The IBM Institute for Business Value polled 2,000 CEOs across 33 countries and 21 industries this spring, in partnership with Oxford Economics. The results document what the report calls a "structural gap between CEO optimism and enterprise readiness." In 2024, 49% predicted advanced AI would be their primary growth engine by now. That forecast moderated to 15% a year later. The actual figure came in at 10%. Meanwhile, 53% of CEOs say they are still primarily in piloting and experimentation mode.
That is not straightforwardly a story of failure. The same survey finds 70% of CEOs say AI has already begun transforming the core parts of their business. AI now makes 25% of operational decisions without human intervention, typically in areas like pricing updates, inventory allocation, and automated incident remediation, and CEOs expect that share to nearly double to 48% by 2030. Three-quarters of organisations now have a Chief AI Officer, up from just a quarter in 2025. The technology is clearly doing things. It is not yet reliably producing new revenue at the scale that was expected.
The explanation for that gap may lie less in enterprise execution and more in what AI is actually automating. A piece published this week by Oxford economist Carl Benedikt Frey argues that AI productivity growth will likely underwhelm relative to expectations, because it automates something fundamentally different from what the computer revolution automated.
The personal computer and the internet removed friction from information: finding it, storing it, transmitting it. The gains were relatively direct. A researcher who Googled a source got the same information they would have found in a library, just faster. Computers, when they did core work, did it deterministically. A spreadsheet could propagate bad inputs, but it did not invent arithmetic.
AI automates the production of cognitive outputs themselves: writing, coding, analysis. It often does this well. But because AI can be confidently wrong in ways that look plausible, it creates what Frey calls a "verification tax." When a professional uses AI to draft a document, the time saved in generation is partly offset by the time required to check the output. In settings where accuracy is non-negotiable, that offset can be substantial, and can fully eliminate the productivity gain.
The illustration is pointed. Sullivan and Cromwell, one of Wall Street's most prestigious law firms, recently filed an emergency court motion riddled with fabricated citations and AI-generated errors.
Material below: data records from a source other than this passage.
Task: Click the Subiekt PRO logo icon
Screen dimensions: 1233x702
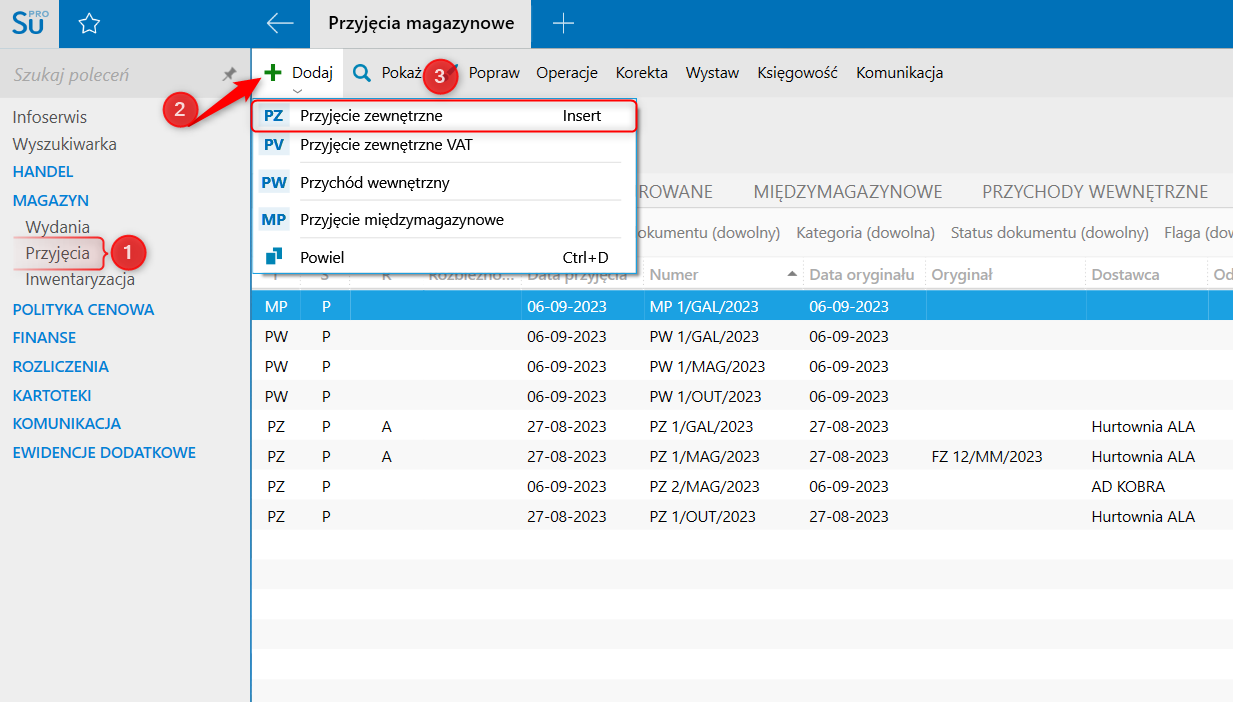Action: (29, 23)
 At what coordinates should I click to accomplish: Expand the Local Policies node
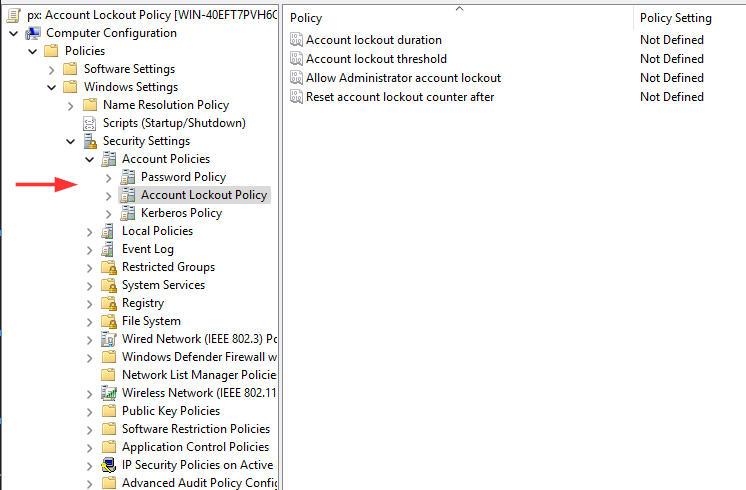pos(90,231)
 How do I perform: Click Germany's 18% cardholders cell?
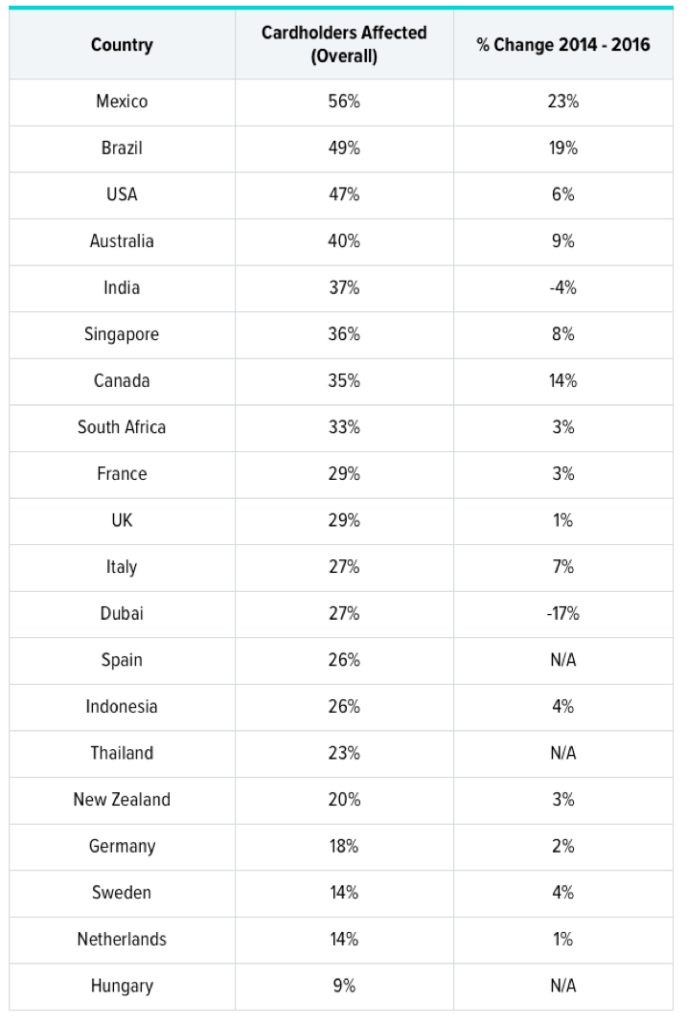pyautogui.click(x=344, y=846)
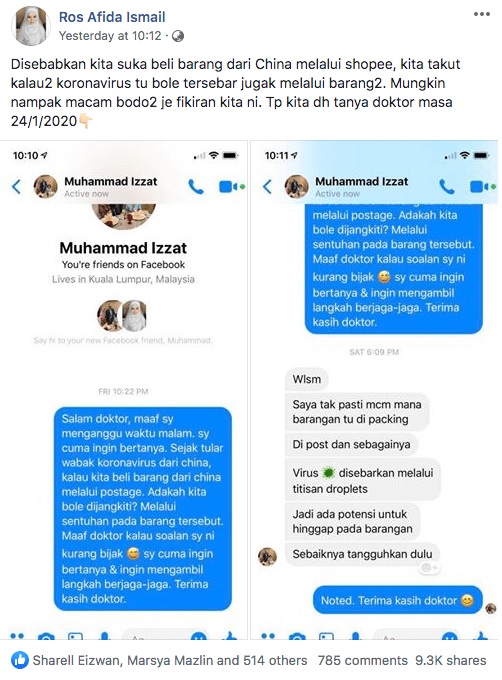Click the 'Noted. Terima kasih doktor' message bubble

coord(397,600)
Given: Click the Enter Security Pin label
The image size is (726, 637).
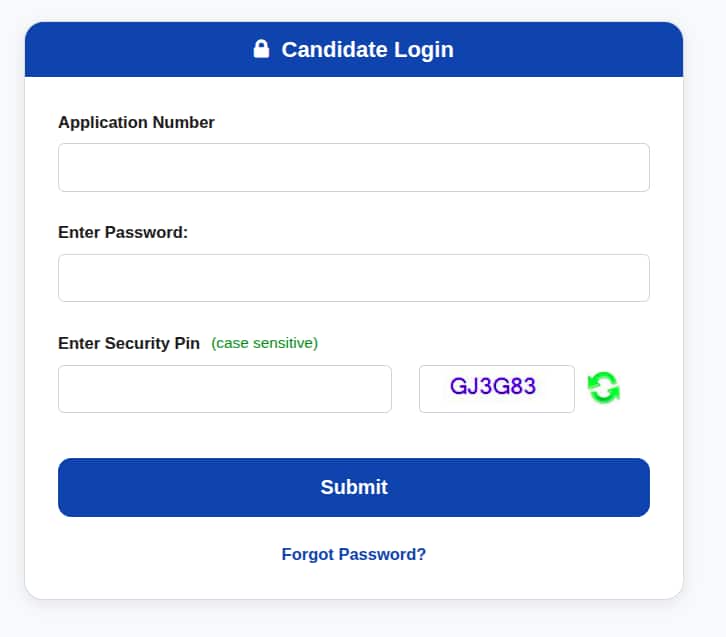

The mistakes were caught not by the firm's own review process but by opposing counsel. It is a single episode, but Frey argues it is diagnostic: the cost of AI errors is shifting. As systems become more agentic, acting autonomously across complex workflows rather than just generating text in response to prompts, the consequences of unchecked mistakes grow.
The empirical evidence on productivity is mixed and task-specific. A large study of AI in customer support found a 14% productivity gain on average, with substantial gains for novice workers and little benefit for experienced ones. A randomised trial of experienced open-source developers found that access to frontier AI tools made them about 19% slower, with the lost time going into prompting, reviewing, and correcting. The conclusion Frey draws is that AI's payoff depends heavily on task structure: where errors are cheap and outputs are easy to test, the tool accelerates work; where correctness is hard to observe, the bottleneck shifts from doing the work to certifying it.
What changes this picture is verification infrastructure: the audit trails, compliance standards, professional norms, and institutional frameworks that allow AI outputs to be trusted rather than checked from scratch each time. These do not evolve at the speed of model releases. A federal judge in Texas has already begun requiring lawyers to certify that AI-drafted filings have been verified using traditional legal research. That kind of institutional adaptation, Frey argues, is what the productivity boom actually depends on. Until it arrives, the gains that CEOs keep predicting will remain concentrated in the places where accountability is loosest and errors are cheapest to absorb.